§ Passage shown

Getting a handle on poor outcome chronic leukemia by proteomics
An international team of researchers, co-led by SciLifeLab researcher Janne Lehtiö (KI), have identified a new Chronic lymphocytic leukemia (CLL) subtype, ASB-CLL, with poor prognosis. The researchers now believe that collecting molecular information about the new subtype might lead to new treatments for patients suffering from CLL. Their results have been published in Nature Communications.
The cellular system as well as the entire body is composed of proteins that form the molecular machinery underpinning bodily and cellular functions. Proteins are the vital components of this system and are the prime targets for drugs to fight disease. By using proteomics thousands of proteins can be studied at once to understand biological processes.
Chronic lymphocytic leukemia (CLL) is the most common adult leukemia in Western countries. Today CLL is an incurable malignancy, but the course of the disease varies greatly between patients; some patients can be followed without treatment for many years, while others need extensive treatments to combat a life-threatening disease. Large-scale efforts to analyse genomic changes in leukemic cell have led to new treatments in CLL in recent years, but much remains to be done to cure and improve survival for cases with severe CLL.

§ Exercise data
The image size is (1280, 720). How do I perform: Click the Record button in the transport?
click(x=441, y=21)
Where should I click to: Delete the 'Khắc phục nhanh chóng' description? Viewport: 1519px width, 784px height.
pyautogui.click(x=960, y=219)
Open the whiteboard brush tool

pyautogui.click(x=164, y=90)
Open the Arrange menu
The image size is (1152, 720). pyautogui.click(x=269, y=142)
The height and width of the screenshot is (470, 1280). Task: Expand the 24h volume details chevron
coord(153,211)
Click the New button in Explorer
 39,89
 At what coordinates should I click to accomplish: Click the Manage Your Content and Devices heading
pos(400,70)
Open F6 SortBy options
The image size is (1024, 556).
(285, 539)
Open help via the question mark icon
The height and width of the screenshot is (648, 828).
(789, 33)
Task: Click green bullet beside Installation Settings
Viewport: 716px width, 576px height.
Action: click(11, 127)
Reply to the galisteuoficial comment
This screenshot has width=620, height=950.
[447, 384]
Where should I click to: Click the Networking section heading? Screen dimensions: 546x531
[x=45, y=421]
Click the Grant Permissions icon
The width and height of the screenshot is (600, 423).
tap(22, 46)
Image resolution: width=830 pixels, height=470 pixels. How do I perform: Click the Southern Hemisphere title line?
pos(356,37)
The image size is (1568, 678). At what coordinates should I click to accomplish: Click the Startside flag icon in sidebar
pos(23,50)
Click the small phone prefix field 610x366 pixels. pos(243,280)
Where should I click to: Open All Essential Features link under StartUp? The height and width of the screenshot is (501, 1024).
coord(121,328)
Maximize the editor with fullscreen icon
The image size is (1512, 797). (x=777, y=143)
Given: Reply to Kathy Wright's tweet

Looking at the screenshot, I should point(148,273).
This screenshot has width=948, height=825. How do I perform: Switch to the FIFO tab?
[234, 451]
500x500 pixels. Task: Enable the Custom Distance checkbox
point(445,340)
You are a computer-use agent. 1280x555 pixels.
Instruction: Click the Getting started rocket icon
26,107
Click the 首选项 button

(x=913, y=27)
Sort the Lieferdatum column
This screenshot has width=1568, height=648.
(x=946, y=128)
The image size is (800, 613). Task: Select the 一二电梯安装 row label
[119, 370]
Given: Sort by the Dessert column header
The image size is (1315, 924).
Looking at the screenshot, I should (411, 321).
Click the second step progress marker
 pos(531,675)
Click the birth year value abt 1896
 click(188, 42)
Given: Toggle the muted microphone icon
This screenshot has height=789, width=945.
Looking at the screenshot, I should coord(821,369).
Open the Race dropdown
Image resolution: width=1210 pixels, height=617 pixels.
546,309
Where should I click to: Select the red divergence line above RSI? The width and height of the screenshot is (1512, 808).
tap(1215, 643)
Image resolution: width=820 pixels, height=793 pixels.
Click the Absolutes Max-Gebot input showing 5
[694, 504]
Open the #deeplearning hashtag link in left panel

§ Work task 1
Answer these questions from the leukemia article:
(a) In which journal were the results published?
(b) What does the article call the most common adult leukemia in Western countries?
(c) What does the article name as the prime targets for drugs to fight disease?
§ Work task 2
Decide whether each statement agrees with the leukemia article, and back each answer with a quotation from it.
(a) CLL can currently be cured.
(b) Proteomics allows thousands of proteins to be studied at once.
(c) The new subtype ASB-CLL has a good prognosis.
§ Work task 3
Write the next part of the leukemia article, picking up after its last sentence.
The items have nothing to do with the leukemia article.

§ Answer section 1
(a) Nature Communications
(b) Chronic lymphocytic leukemia (CLL)
(c) Proteins

§ Answer section 2
(a) No: "Today CLL is an incurable malignancy"
(b) Yes: "By using proteomics thousands of proteins can be studied at once"
(c) No: "a new Chronic lymphocytic leukemia (CLL) subtype, ASB-CLL, with poor prognosis"

§ Answer section 3
Now, a research team from SciLifeLab, led by Professor Janne Lehtiö (Karolinska Institutet), joined forces with oncologists and researchers at the German Cancer Research Center (DKFZ) and EMBL at Heidelberg, Germany, led by Doctor Sascha Dietrich, to combine genome analysis with proteome analysis.
Through deep proteome analysis, the research team discovered a new CLL subtype with poor outcome, named ASB-CLL, which through new molecular information could give a handle on how to design treatments for this specific group of patients. The leukemia cells from this group of patients were not associated with previously known molecular events associated with poor prognosis, such as B-cell receptor activation and P53 mutations, but instead was characterized by other molecular features, such as aberrant mRNA processing.
To take one step closer to find treatments for this patient group, the team tested cancer drugs on the leukemia cells obtained directly from patients’ blood. The resulting analysis pinpointed cancer drugs with altered response in cells derived from patients from the new, identified subtype, providing a starting point for new innovative clinical trials. To validate the new CLL subtype, the researchers developed a protein-based method to identify leukemia cases belonging to this group and tested this tool with new patient groups from Karolinska University Hospital and several international hospitals. This analysis demonstrated that about 20 percent of CLL cases have the characteristic features of this new group and these patients have significantly worse outcome compared to other CLL subtypes.
The study demonstrates how large-scale molecular analysis combining genomics and proteomics can improve our understanding of cancer. This new knowledge also helped to generate a new diagnostic tool to identify this patient group and provide clues on how to treat these patients in future. This is an important study demonstrating the potential of what we today call precision or personalized medicine, where molecular analysis can guide selection of more effective treatments for each patient.